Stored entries
========================================

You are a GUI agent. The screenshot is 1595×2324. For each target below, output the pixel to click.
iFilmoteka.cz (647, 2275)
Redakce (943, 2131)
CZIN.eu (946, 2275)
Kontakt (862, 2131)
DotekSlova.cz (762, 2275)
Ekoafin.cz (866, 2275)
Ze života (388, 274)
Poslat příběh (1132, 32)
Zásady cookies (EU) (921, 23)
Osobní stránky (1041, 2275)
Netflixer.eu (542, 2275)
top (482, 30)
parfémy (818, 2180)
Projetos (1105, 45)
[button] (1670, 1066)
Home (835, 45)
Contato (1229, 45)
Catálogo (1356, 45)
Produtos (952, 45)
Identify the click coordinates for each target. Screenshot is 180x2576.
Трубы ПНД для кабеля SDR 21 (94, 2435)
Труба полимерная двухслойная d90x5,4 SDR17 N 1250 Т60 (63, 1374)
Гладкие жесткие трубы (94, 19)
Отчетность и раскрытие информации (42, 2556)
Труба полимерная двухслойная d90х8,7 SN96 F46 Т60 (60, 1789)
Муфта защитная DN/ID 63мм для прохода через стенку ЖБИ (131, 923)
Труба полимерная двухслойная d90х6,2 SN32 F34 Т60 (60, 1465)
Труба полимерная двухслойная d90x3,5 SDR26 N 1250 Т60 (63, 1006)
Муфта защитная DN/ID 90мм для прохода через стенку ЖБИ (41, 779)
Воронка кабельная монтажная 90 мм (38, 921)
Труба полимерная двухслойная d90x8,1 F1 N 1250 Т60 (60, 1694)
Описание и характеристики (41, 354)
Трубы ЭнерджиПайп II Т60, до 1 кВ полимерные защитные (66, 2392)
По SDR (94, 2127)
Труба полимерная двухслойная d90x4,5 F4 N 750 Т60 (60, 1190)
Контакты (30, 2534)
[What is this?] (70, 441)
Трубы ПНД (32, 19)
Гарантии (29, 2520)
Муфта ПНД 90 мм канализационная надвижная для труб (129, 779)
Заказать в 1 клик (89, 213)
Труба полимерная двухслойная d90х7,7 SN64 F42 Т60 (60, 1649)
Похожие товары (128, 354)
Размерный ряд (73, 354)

========================================

## What you will do
From the records above, copy only the lines starting with the line that holds "Труба полимерная двухслойная d90х8,7" and going on through the line that holds "Муфта защитная DN/ID 90мм", exactly as written.

## Output of the exercise
Труба полимерная двухслойная d90х8,7 SN96 F46 Т60 (60, 1789)
Муфта защитная DN/ID 63мм для прохода через стенку ЖБИ (131, 923)
Труба полимерная двухслойная d90х6,2 SN32 F34 Т60 (60, 1465)
Труба полимерная двухслойная d90x3,5 SDR26 N 1250 Т60 (63, 1006)
Муфта защитная DN/ID 90мм для прохода через стенку ЖБИ (41, 779)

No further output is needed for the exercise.